▸ Records to process:

----

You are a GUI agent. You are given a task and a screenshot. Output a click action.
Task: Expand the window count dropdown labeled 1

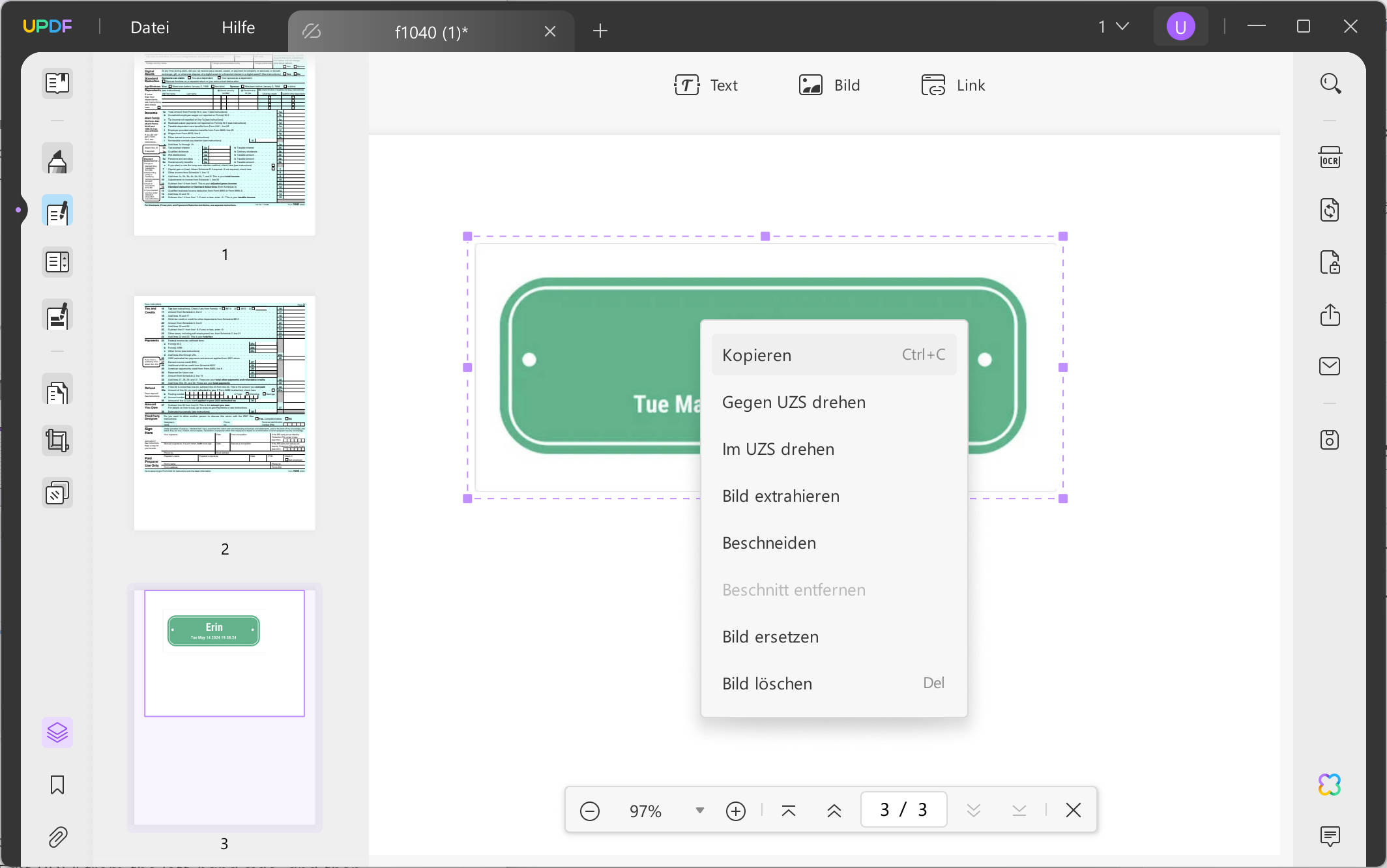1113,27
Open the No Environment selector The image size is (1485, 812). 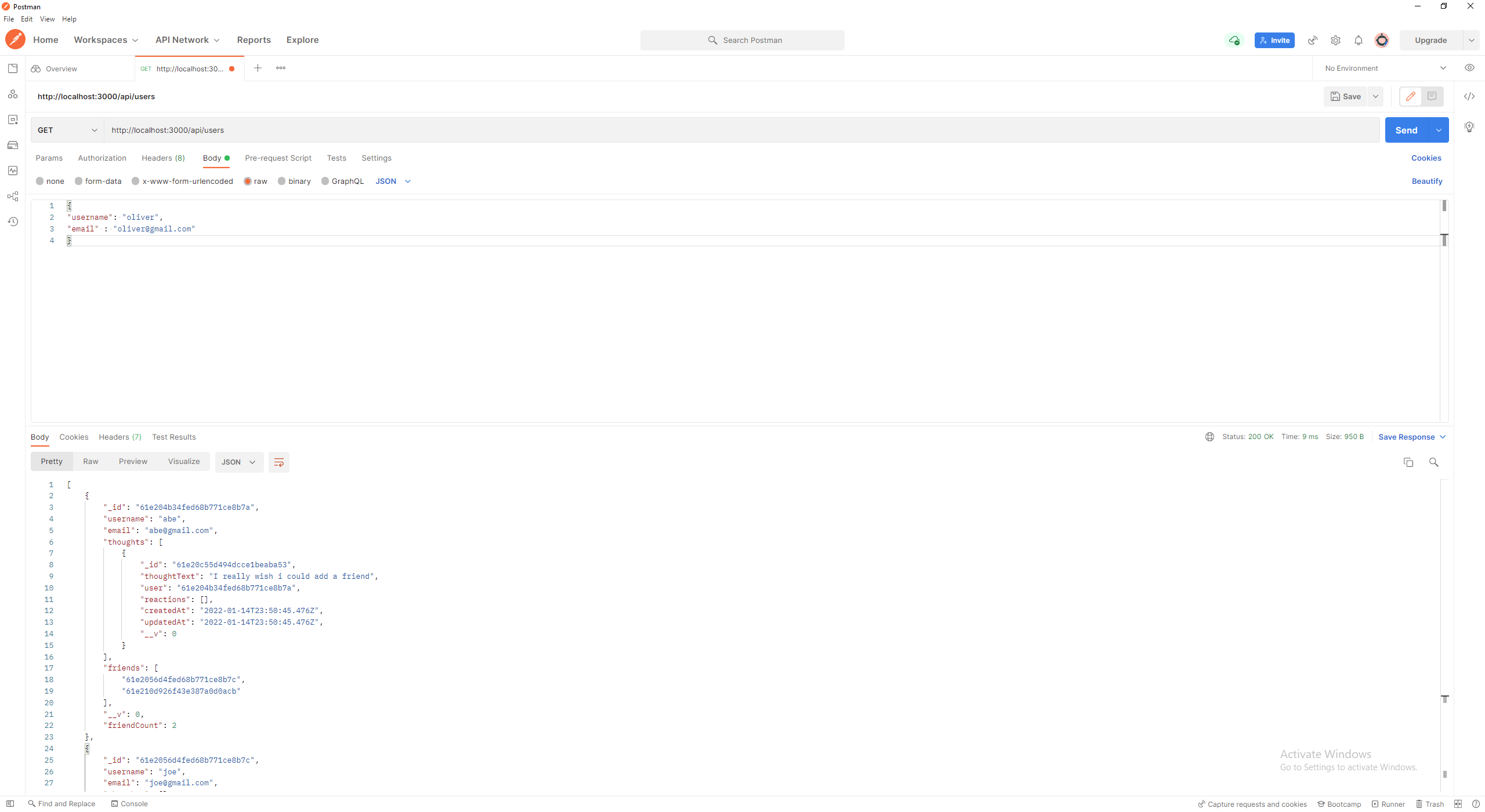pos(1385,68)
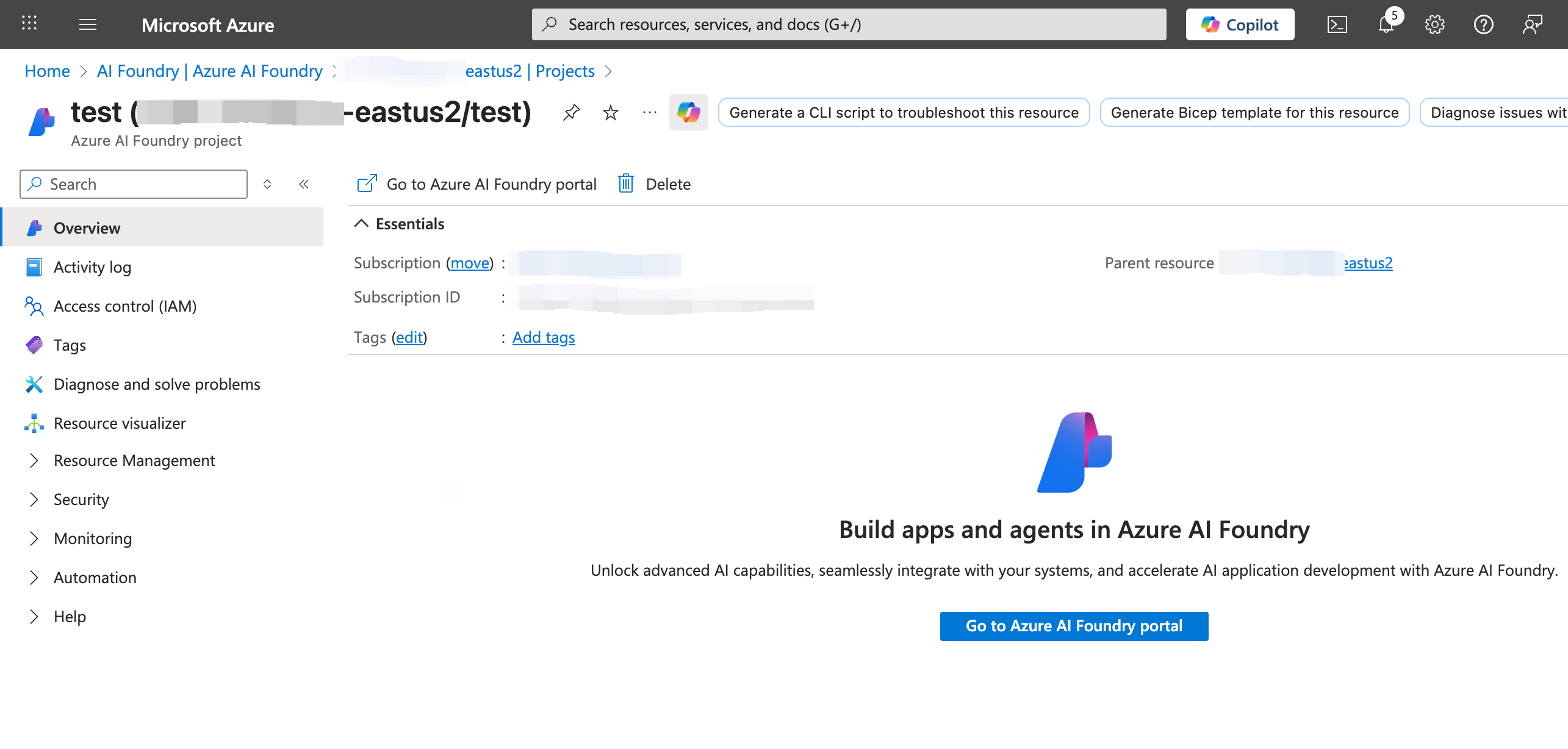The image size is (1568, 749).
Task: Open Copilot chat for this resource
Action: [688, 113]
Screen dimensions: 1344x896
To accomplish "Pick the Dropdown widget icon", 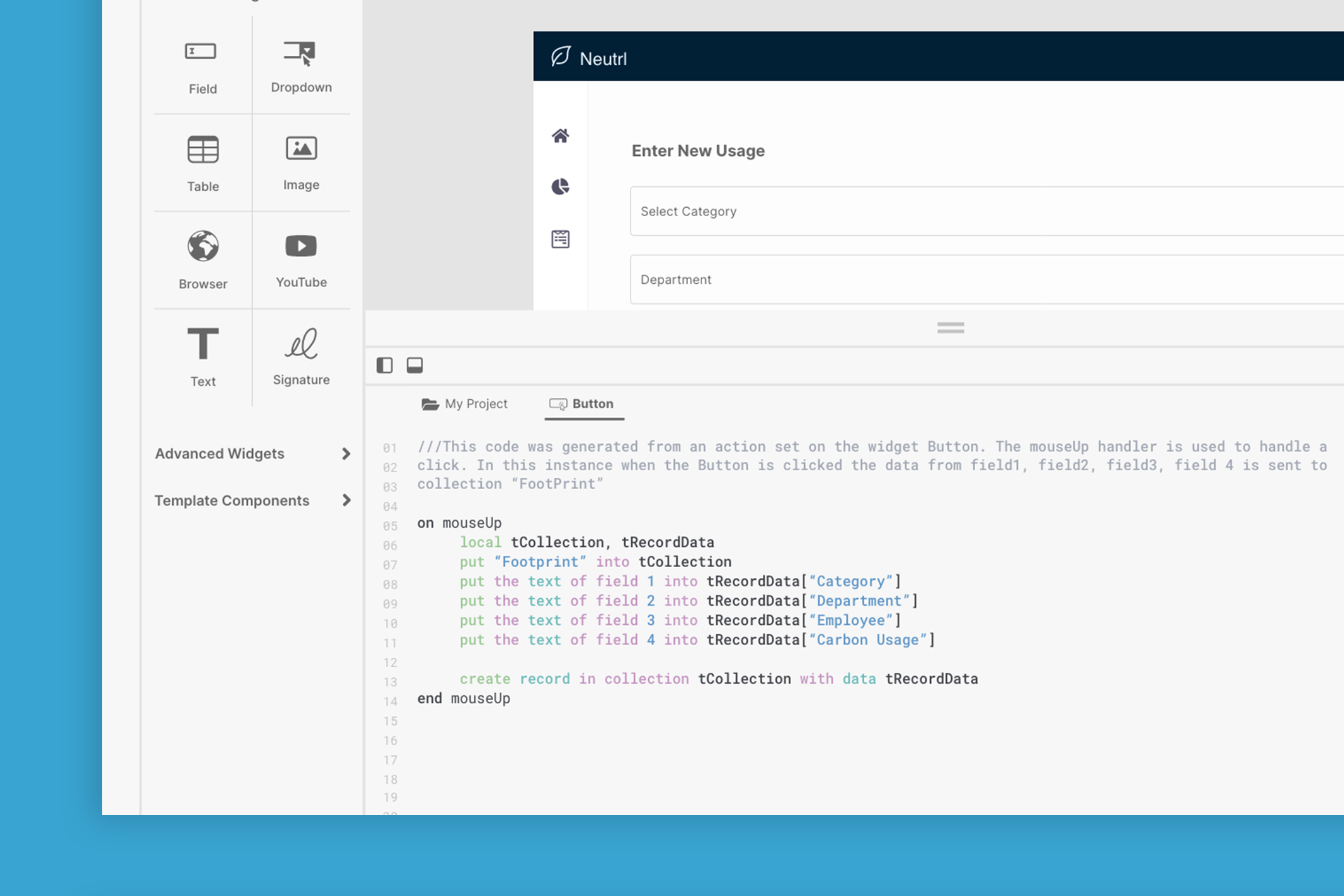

----

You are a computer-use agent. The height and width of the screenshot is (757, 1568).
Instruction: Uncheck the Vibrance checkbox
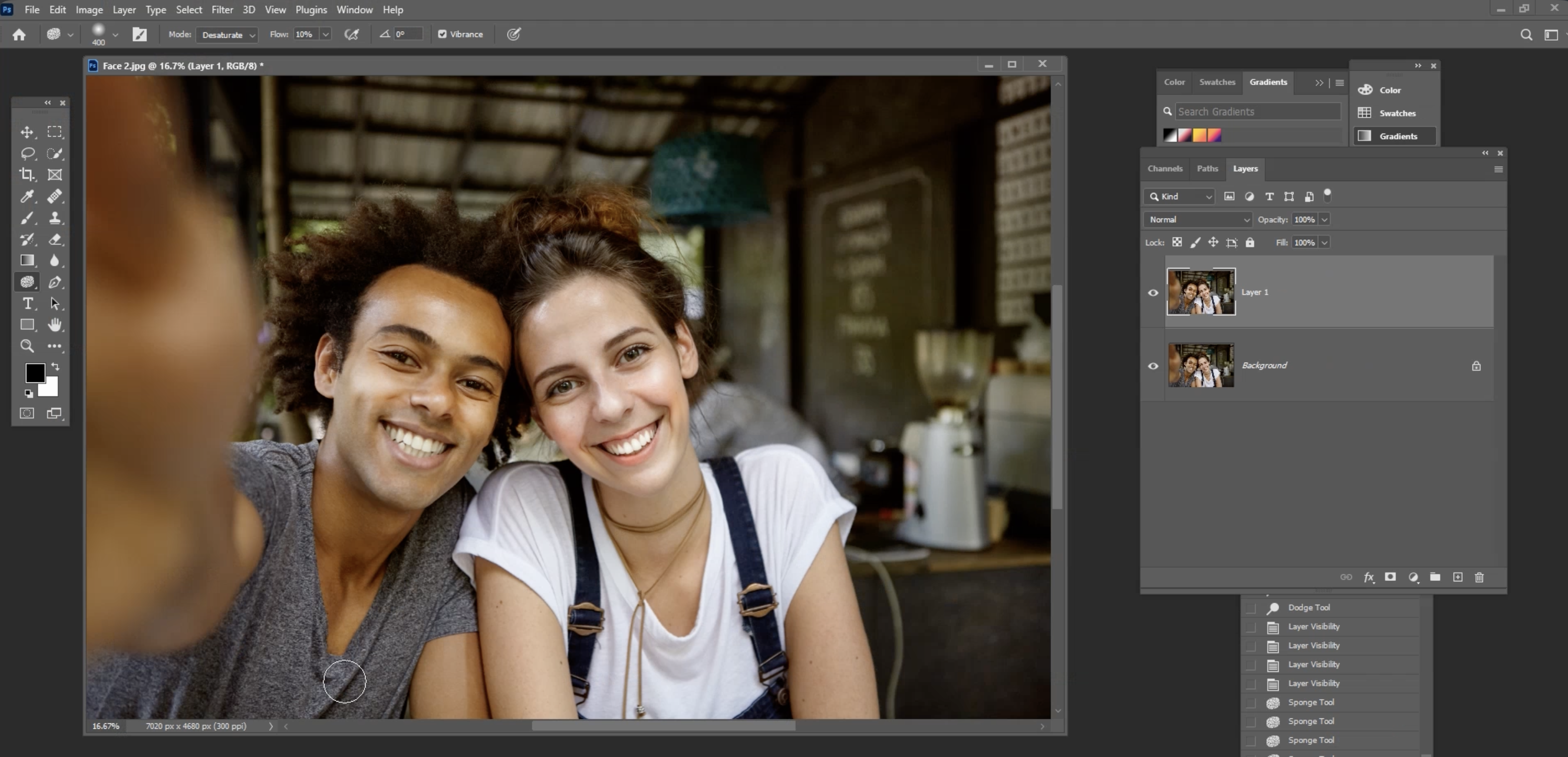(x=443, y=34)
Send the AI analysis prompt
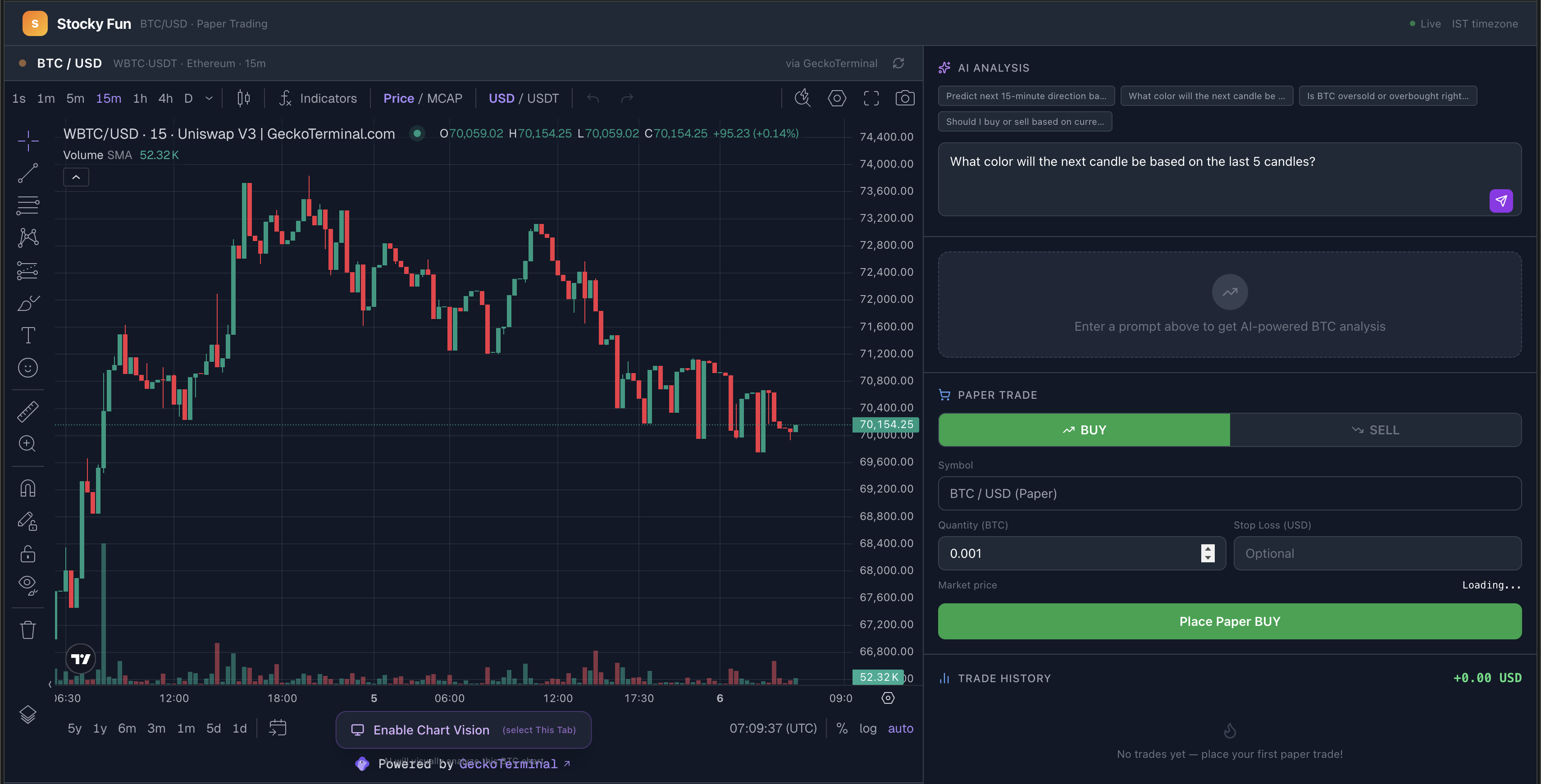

----

▸ Problem statement: Using the data above, which lines fall from the one with "Instruction: Uncheck the Vibrance checkbox" through the one with "Send the AI analysis prompt"? Repeat them exactly, ends included, minus any pictures.

▸ Answer to this problem:
Instruction: Uncheck the Vibrance checkbox
(x=443, y=34)
Send the AI analysis prompt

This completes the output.